Due to the impact of different body positions on the vocal tract in patients with OSA, individuals exhibit different speech features. Solé-Casals et al. (35) analyzed both recordings of five vowels and a sentence from two distinct positions, upright or seated and supine or stretched. They presented experimental findings regarding various feature selection and reduction schemes [statistical ranking, genetic algorithms, principal component analysis (PCA), linear discriminant analysis (LDA)] and compared various classifiers [Bayesian classifiers, k-nearest neighbor (KNN), support vector machines (SVM), neural networks, adaptive boosting (Adaboost)]. The classifier performed optimally when a well-suited genetic algorithm was used for feature selection, leading to the best results. In contrast to the promising outcomes documented in prior studies, Espinoza-Cuadros et al. (36) reported contradictory results when implementing the proposed methods on a sizable clinical database. In their study, the speaker recognition technology, including supervectors and i-vectors, was used for the first time to estimate AHI, yielding an accuracy of 68% and 71%, respectively. In this case, the variation in results can primarily be attributed to the sample size and participant composition. Unlike previous studies that used a limited sample size, the one by Espinoza-Cuadros et al. (36) included a database comprising 125 controls (AHI <10) and 118 patients with OSA (AHI >30). Another significant aspect contributing to the decline in performance is that the controls in previous studies were asymptomatic individuals. Meanwhile, in Espinoza-Cuadros et al.’s study (36), all participants were referred to a sleep disorders unit, indicating that they were suspected to have OSA; that is, most of them were heavy snorers. Furthermore, the imbalance in confounding factors (age, height, weight, sex) between the control group and the OSA group in earlier research might have produced overoptimistic results.

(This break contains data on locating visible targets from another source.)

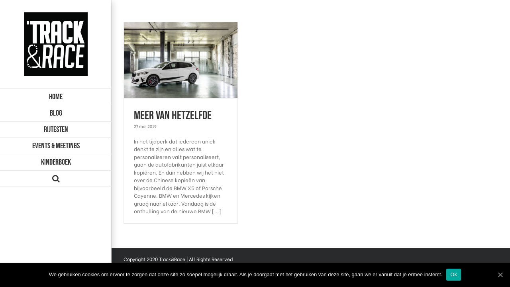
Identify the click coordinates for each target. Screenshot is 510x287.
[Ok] (500, 275)
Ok (453, 274)
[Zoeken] (56, 179)
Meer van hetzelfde (173, 115)
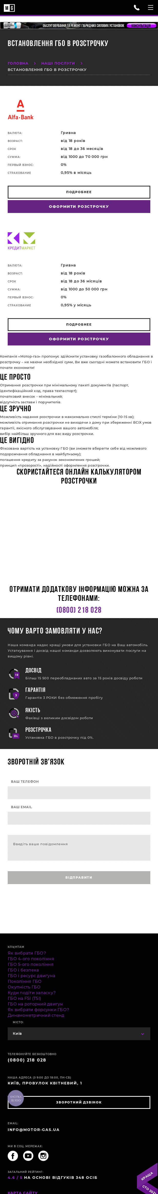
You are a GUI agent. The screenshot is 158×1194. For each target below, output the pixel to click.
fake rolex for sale (16, 896)
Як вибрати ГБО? (27, 953)
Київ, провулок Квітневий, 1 (45, 1083)
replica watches (89, 896)
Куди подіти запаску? (32, 992)
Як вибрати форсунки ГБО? (38, 1009)
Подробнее (79, 192)
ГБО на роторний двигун (35, 1004)
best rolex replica (119, 896)
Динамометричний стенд (36, 1015)
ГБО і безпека (23, 970)
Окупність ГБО (24, 987)
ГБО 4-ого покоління (31, 958)
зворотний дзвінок (79, 1102)
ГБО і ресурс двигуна (31, 975)
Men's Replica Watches (53, 896)
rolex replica (23, 901)
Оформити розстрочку (79, 206)
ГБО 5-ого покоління (31, 964)
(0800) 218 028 (79, 611)
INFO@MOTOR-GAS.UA (34, 1129)
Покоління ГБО (25, 981)
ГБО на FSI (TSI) (24, 998)
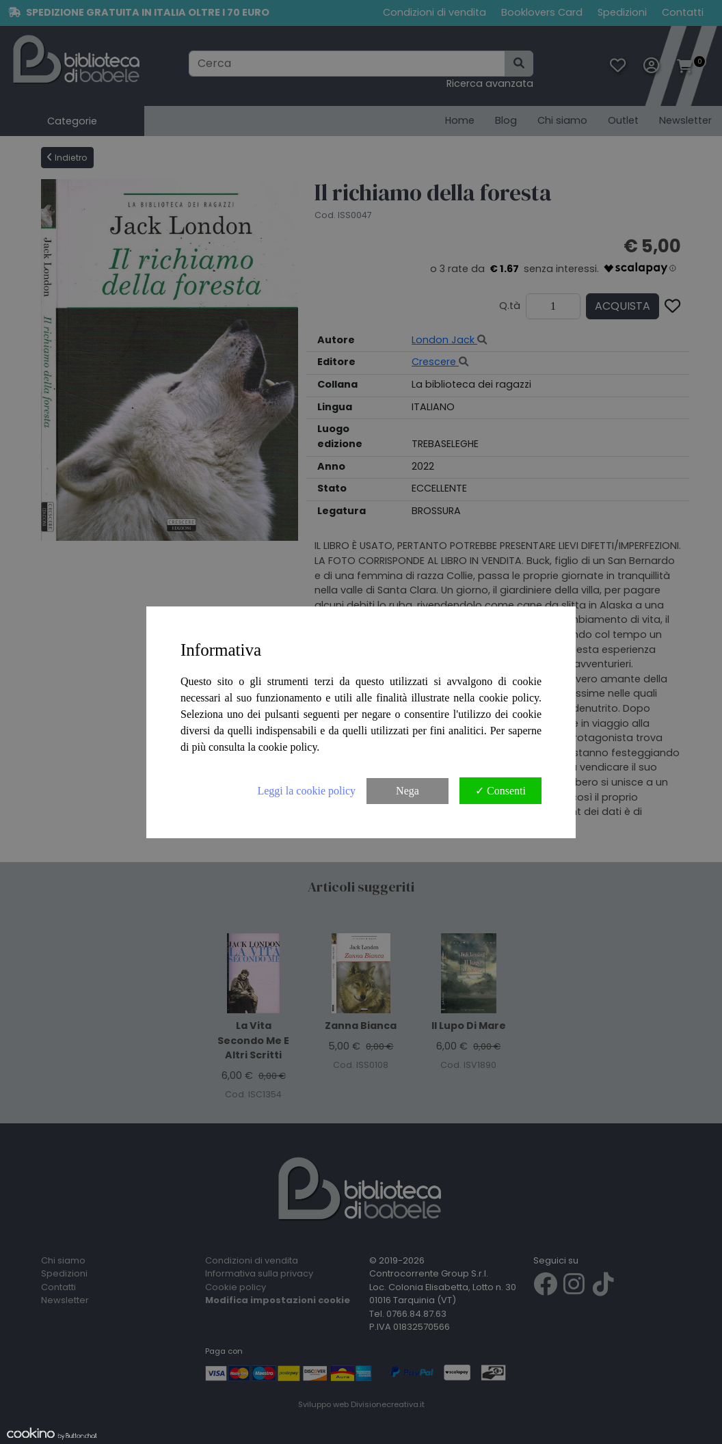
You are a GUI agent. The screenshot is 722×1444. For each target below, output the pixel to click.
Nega (407, 791)
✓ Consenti (500, 791)
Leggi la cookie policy (306, 791)
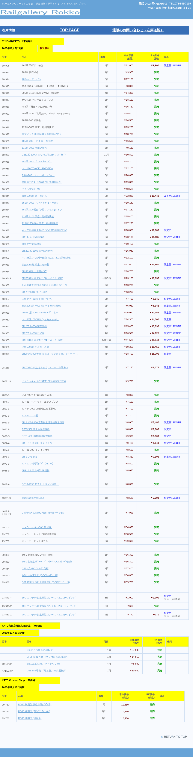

Considering the language-dependent differences in speech, Ding et al. (37) conducted the first study with Chinese participants. They classified the participants with thresholds of AHI =30 and AHI =10 events/hour by using linear prediction cepstral coefficients (LPCC) and SVM, which both obtained an accuracy of 78%. Recently, the researchers expanded on their investigation of the classification performance of Chinese syllables for OSA by using LPC and the decision tree model: specific Chinese syllables, such as [leng] and [jue], consonant pronunciations such as [zh] and [f], and vowel pronunciations such as [ing] and [ai], were found to be particularly effective for OSA classification (38). This study highlights the efficacy of using Chinese pronunciation as a reliable feature for predicting OSA and provides a comprehensive reference for the selection of an OSA corpus.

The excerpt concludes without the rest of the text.